### EXERCISE INSTRUCTIONS
Exactly as they appear, write the lines from the one containing "Task: Click the Iskanje button" to the final line of the entries, leaving pictures out.

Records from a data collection
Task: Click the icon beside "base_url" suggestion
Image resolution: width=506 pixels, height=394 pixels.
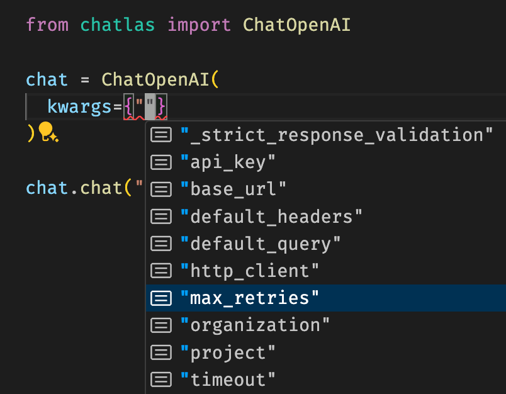Action: click(x=160, y=189)
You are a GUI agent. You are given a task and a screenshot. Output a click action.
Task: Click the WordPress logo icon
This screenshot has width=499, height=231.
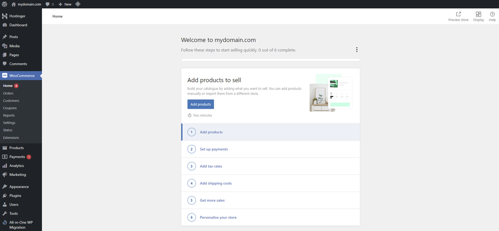pyautogui.click(x=4, y=4)
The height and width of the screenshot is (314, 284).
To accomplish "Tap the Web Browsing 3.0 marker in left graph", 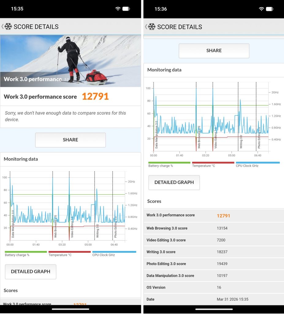I will point(55,227).
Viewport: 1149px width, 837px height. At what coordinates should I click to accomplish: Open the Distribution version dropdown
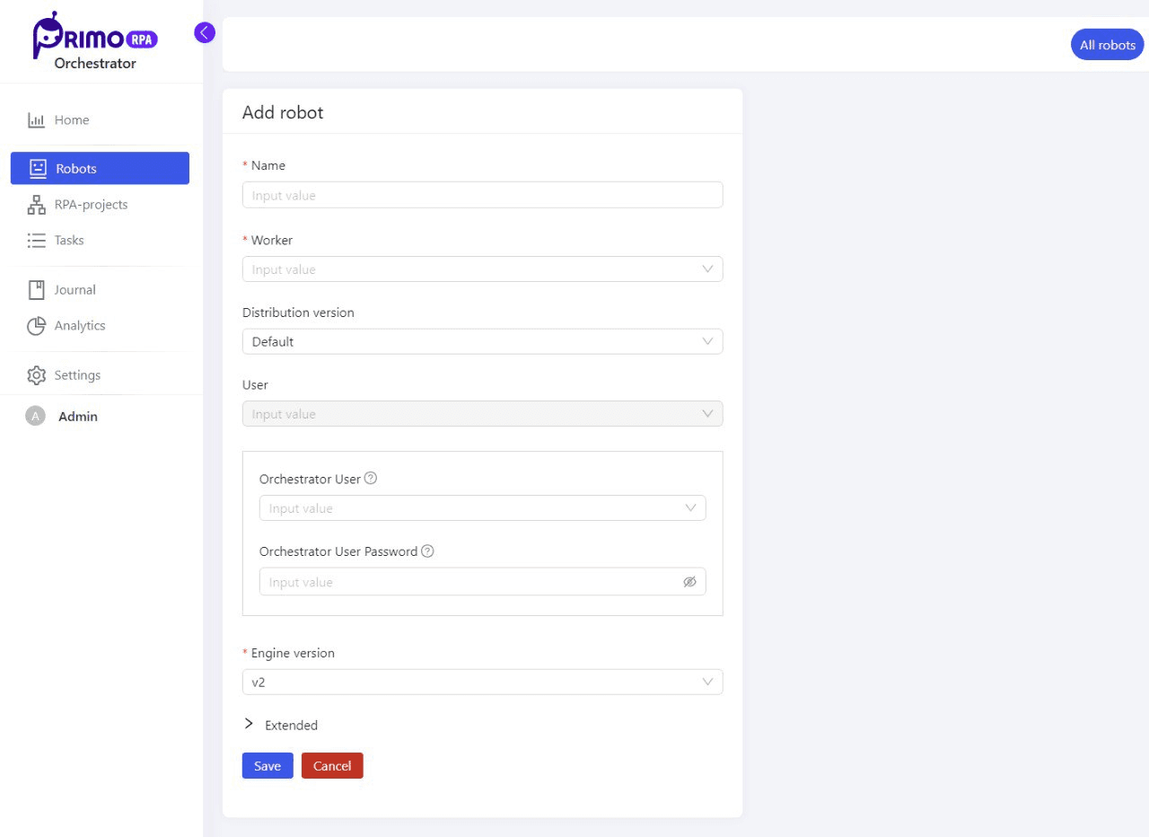[482, 342]
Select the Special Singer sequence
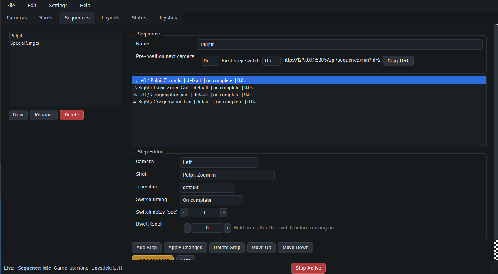 click(25, 43)
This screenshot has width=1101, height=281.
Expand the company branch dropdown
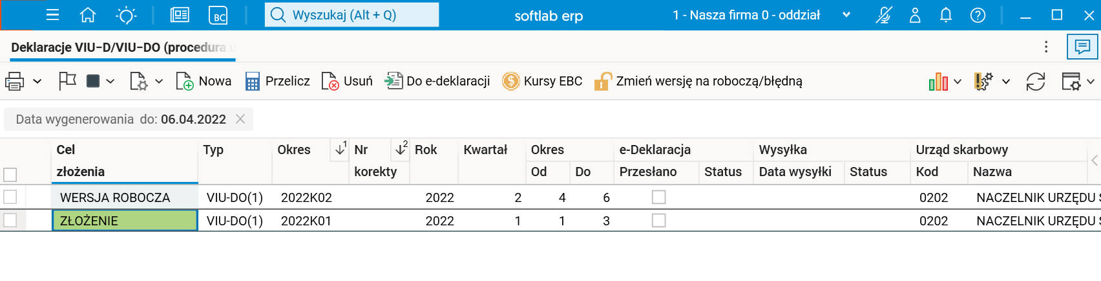846,15
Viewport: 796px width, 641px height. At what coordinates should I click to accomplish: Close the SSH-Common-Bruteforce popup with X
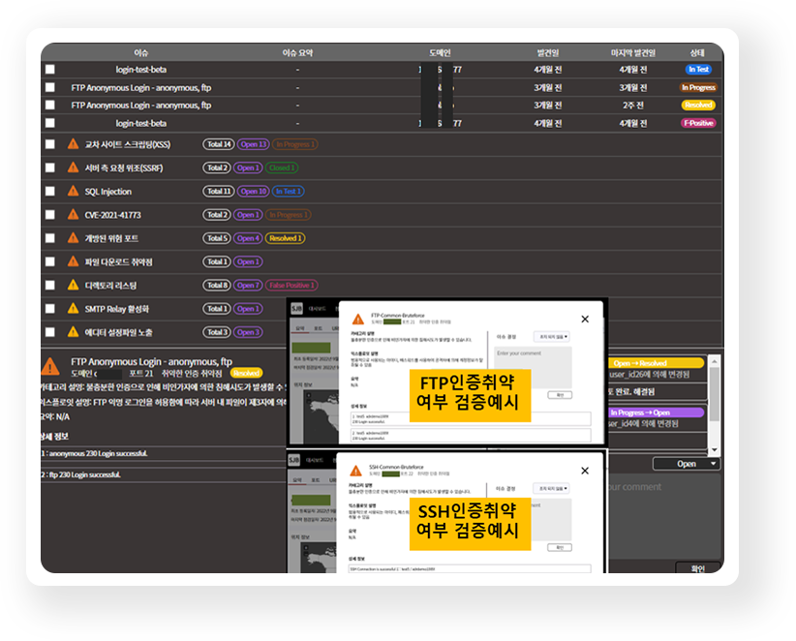click(584, 470)
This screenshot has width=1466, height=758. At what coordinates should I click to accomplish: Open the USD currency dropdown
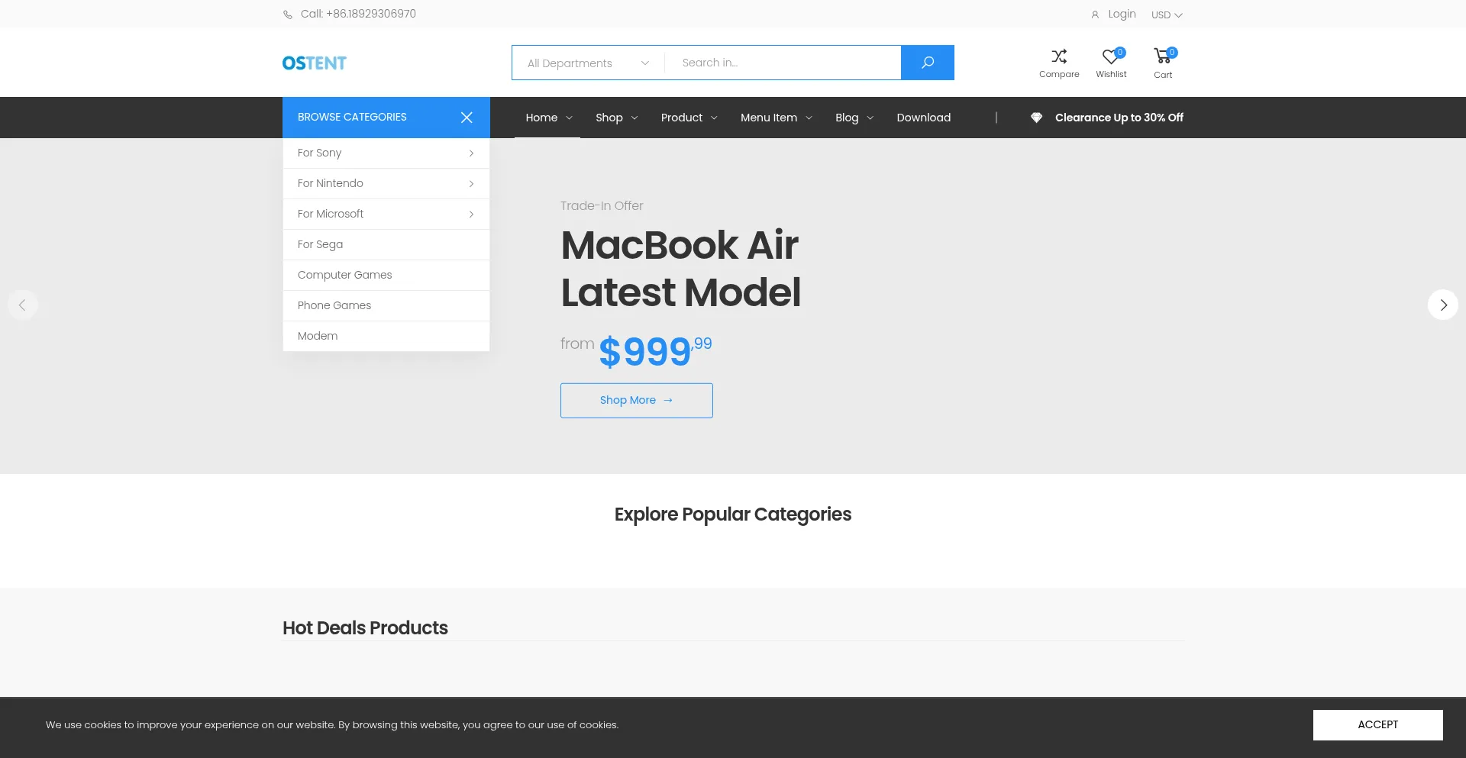click(1167, 15)
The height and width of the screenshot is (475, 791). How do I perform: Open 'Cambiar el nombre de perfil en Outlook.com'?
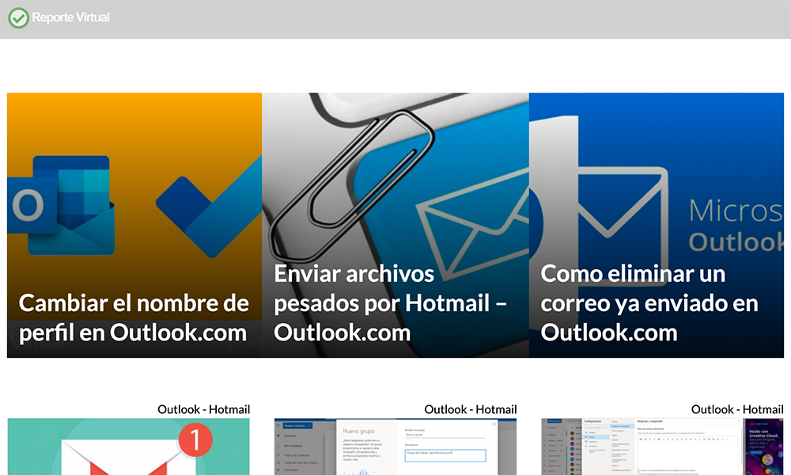[134, 317]
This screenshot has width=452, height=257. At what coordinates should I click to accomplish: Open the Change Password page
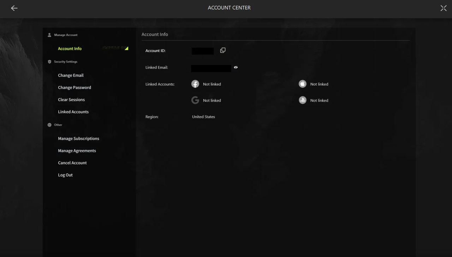74,87

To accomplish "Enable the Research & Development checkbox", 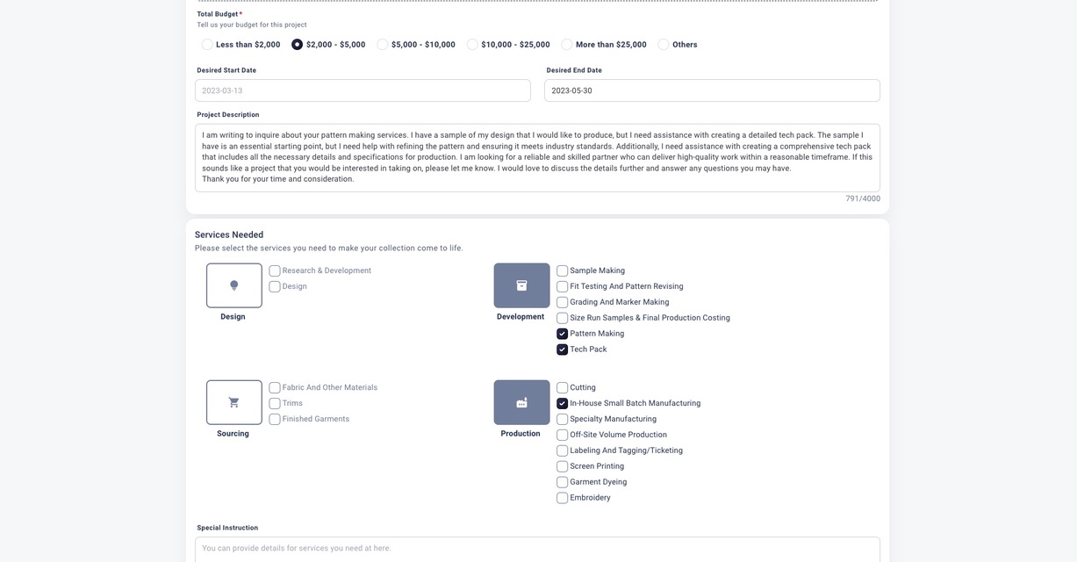I will click(275, 271).
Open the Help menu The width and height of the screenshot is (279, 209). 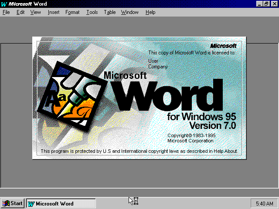coord(150,12)
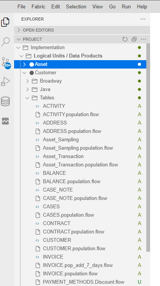Open the chart image icon in activity bar
160x286 pixels.
5,121
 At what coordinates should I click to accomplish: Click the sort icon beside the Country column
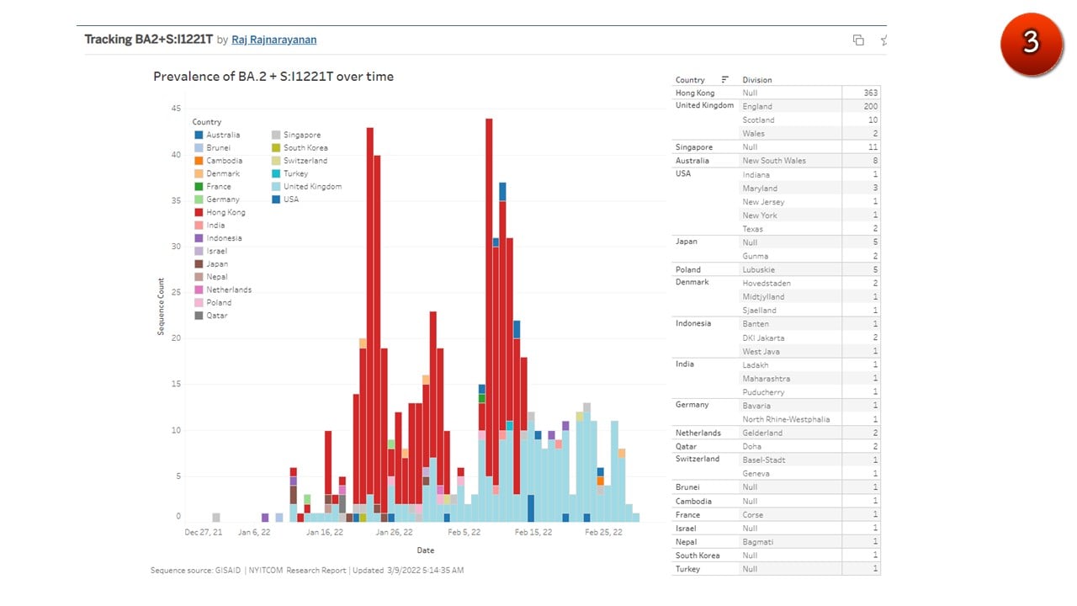point(725,79)
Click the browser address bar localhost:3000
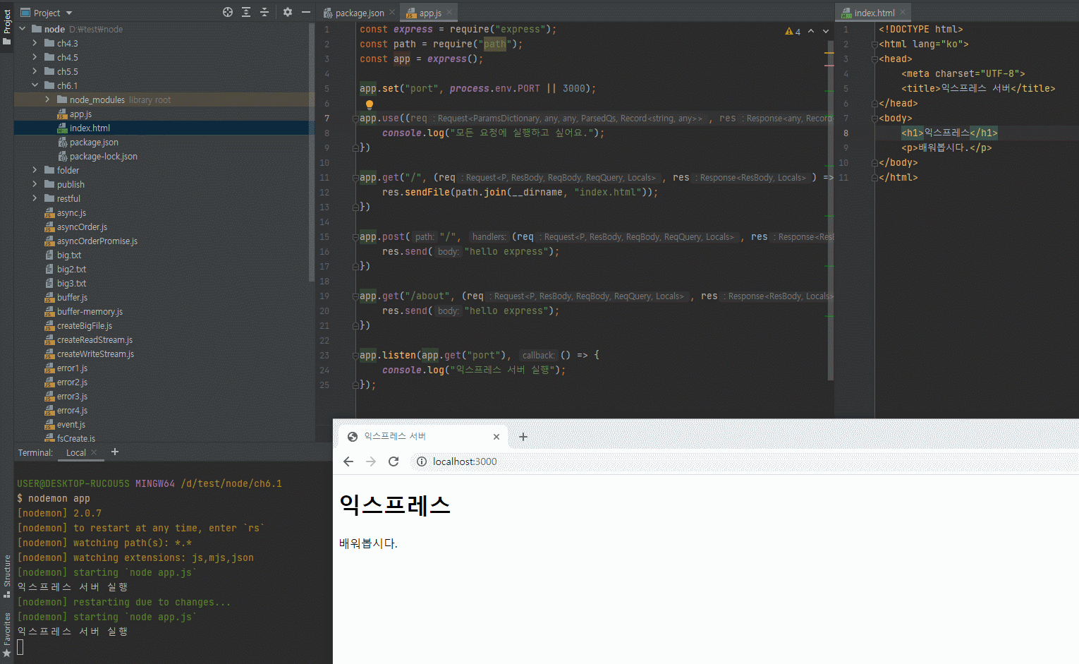1079x664 pixels. [x=464, y=461]
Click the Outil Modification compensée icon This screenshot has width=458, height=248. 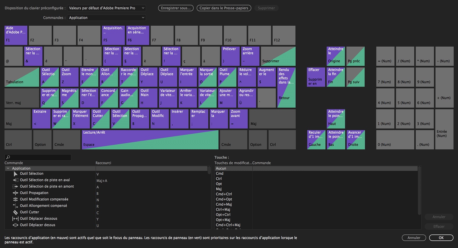pos(15,199)
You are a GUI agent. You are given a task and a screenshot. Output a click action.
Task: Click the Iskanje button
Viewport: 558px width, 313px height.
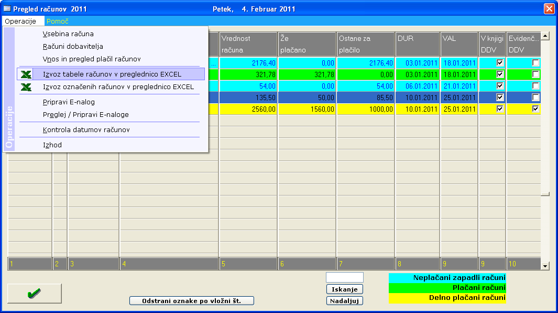point(344,289)
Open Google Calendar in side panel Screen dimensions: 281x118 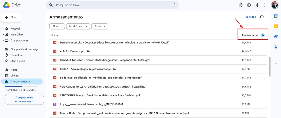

### SOLUTION
Task: Click the Iskanje button
Viewport: 558px width, 313px height.
point(344,289)
Open Google Calendar in side panel Screen dimensions: 281x118 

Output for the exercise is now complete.